<<<<

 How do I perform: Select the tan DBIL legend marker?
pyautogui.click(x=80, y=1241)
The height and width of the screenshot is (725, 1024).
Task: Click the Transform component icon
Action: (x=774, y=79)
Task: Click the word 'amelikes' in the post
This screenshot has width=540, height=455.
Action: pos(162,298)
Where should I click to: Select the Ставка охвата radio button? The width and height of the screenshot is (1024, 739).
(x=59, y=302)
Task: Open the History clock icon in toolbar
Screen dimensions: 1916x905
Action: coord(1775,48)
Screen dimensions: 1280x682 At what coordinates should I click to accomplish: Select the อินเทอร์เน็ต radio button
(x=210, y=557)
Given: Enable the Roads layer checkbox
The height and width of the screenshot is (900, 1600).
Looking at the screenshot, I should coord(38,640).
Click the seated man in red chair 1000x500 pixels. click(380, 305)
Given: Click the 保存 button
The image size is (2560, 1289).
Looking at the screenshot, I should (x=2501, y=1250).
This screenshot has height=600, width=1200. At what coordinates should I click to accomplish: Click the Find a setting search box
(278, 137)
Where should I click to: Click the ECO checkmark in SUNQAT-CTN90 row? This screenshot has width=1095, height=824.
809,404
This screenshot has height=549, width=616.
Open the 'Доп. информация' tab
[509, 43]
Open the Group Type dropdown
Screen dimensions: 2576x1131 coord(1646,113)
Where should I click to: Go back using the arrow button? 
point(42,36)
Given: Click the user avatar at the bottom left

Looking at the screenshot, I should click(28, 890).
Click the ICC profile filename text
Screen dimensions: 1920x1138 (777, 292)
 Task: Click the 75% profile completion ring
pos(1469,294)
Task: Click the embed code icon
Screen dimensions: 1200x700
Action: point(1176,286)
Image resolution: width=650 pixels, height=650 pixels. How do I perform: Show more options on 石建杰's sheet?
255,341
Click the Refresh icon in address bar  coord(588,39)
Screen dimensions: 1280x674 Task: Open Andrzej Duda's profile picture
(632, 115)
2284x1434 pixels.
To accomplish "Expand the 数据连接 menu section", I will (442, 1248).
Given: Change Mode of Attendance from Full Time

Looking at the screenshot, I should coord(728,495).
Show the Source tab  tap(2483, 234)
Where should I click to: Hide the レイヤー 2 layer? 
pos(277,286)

>>>>

- To do -
Copy the rows from the line with "Where should I click to: Click" to the line with "Looking at the screenshot, I should click(28, 890).", both included, word for word.

- The solution -
Where should I click to: Click the ECO checkmark in SUNQAT-CTN90 row? This screenshot has width=1095, height=824.
809,404
This screenshot has height=549, width=616.
Open the 'Доп. информация' tab
[509, 43]
Open the Group Type dropdown
Screen dimensions: 2576x1131 coord(1646,113)
Where should I click to: Go back using the arrow button? 
point(42,36)
Given: Click the user avatar at the bottom left

Looking at the screenshot, I should click(28, 890).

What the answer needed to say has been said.